Background

The non-deterministic semantics of concurrent execution of main-stream languages, combined with the difficulties in debugging concurrency-specific bugs like race conditions, render software engineering for concurrent architectures challenging and time consuming. The data-parallel approach towards concurrent programming with its deterministic semantics and simple synchronisation seems to be a good fit to solve these problems. With the availability of commercial frameworks for data-parallel and stream computation like CUDA and Intel’s Ct, data-parallel programming seems to be ready for the main-stream. However, given the number of “interesting” architectures available, using a hardware bound implementation language cannot be the solution.
In this tutorial we present a completely implicit, architecture neutral approach for programming modern multi- and many-core architectures. It is based on a high-level language featuring a data-parallel programming style. SaC (for Single Assignment C) is a functional array language which combines a C-like syntax with a purely functional semantics. This approach enables successful auto-parallelisation on various architectures including SMPs and GPGPUs.
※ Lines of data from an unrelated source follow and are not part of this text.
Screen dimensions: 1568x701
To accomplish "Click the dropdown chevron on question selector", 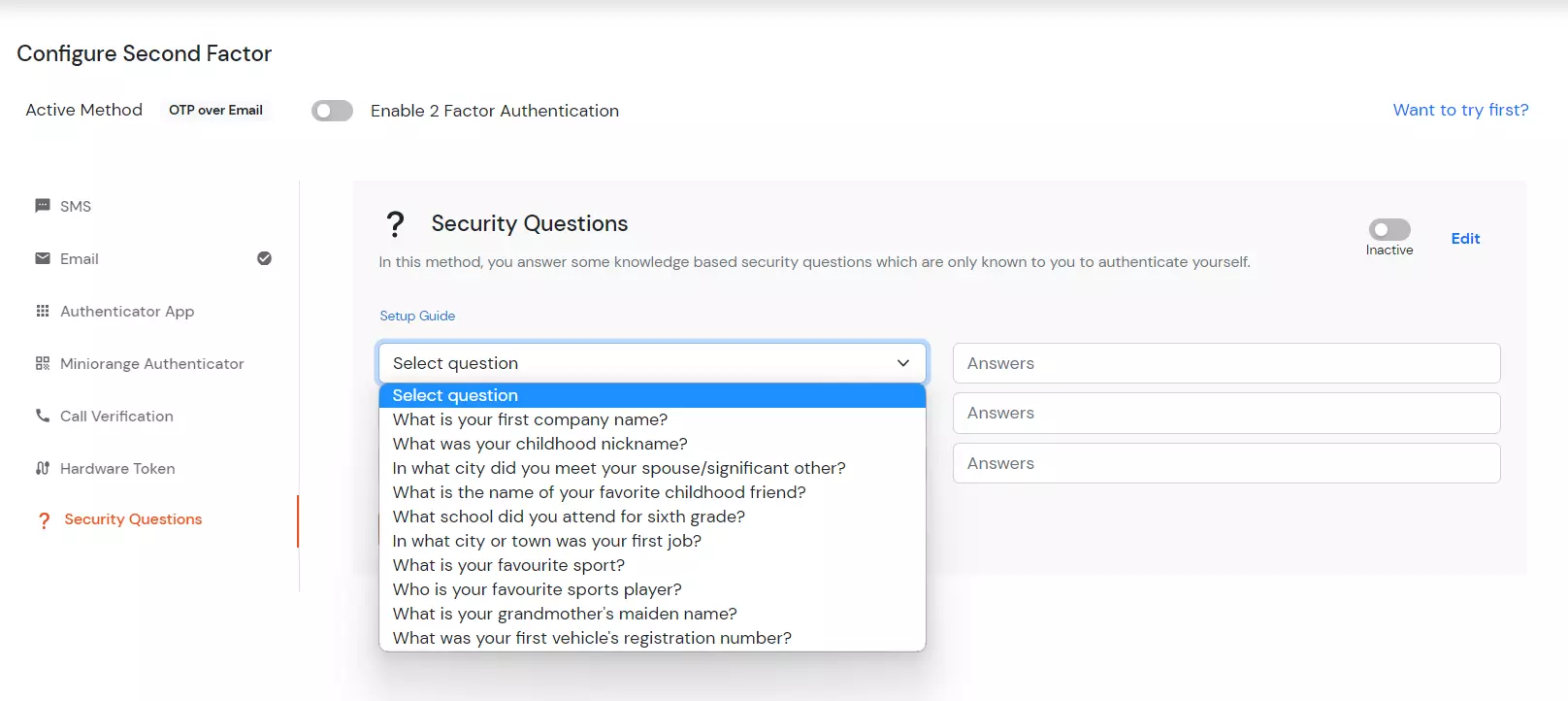I will [x=902, y=363].
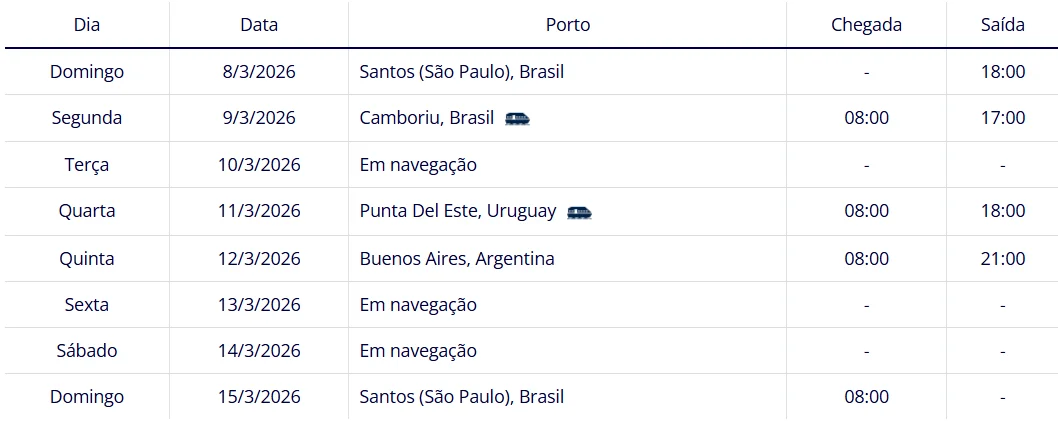
Task: Click the Sábado day cell
Action: tap(87, 351)

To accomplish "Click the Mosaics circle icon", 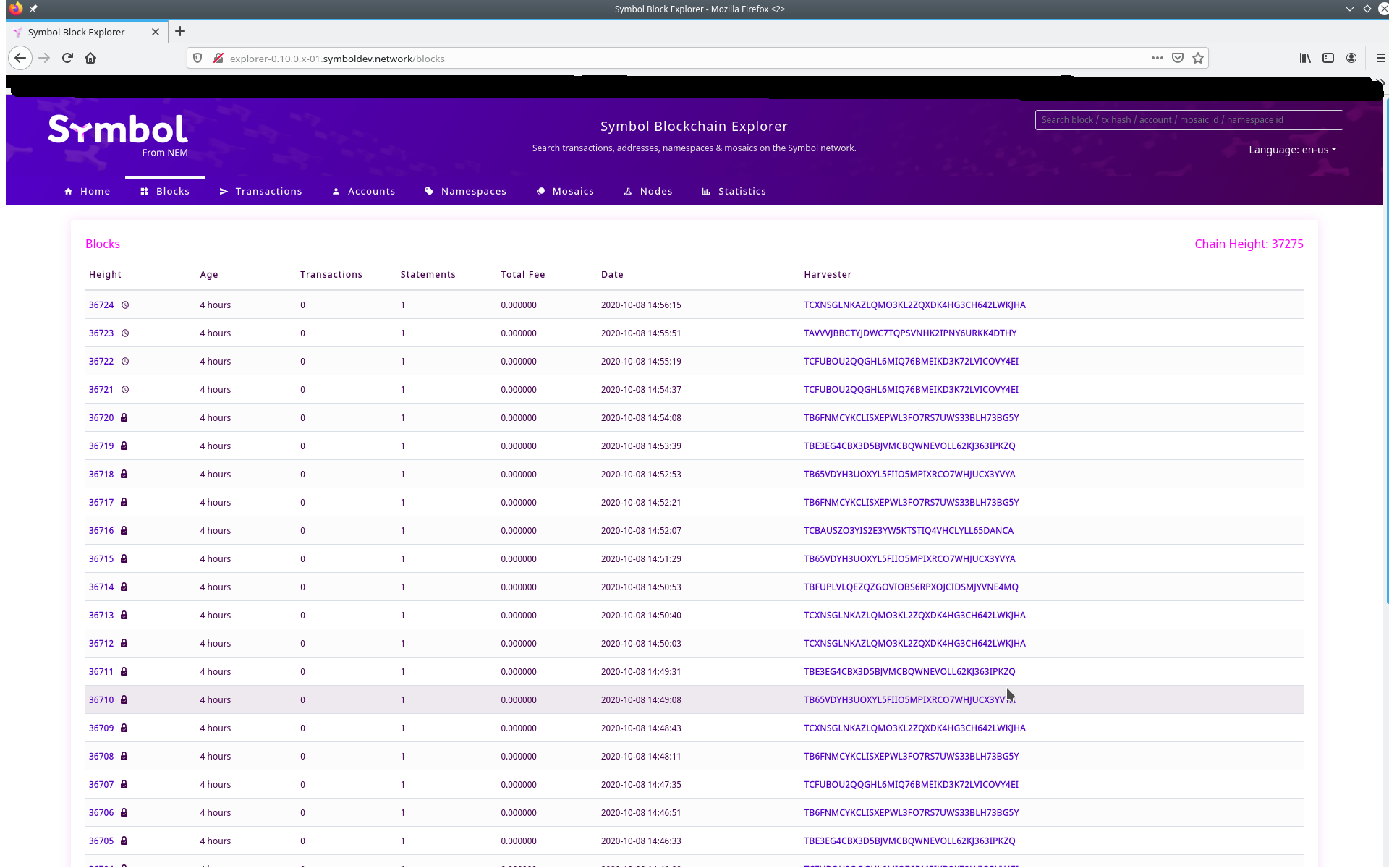I will [x=541, y=191].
Over the last 15+ years, we have developed the auto-parallelising compiler sac2c. With more than 300,000 lines of code, it implements over 50 high-level program optimisations. The functional basis of SAC enables these optimisations to systematically transform high-level specifications into fine-tuned, target-architecture-specific code. The generated intermediate C-code can be compiled using any C99-compliant compiler. The runtime system of sac2c features, among other aspects, a micro-thread scheduler as well as a tailor-made, multi-threaded memory management for highly efficient concurrent execution.
The compiler is complemented by an extensive standard library written in SaC and an elaborate foreign language interface enabling the seamless utilisation of existing C libraries.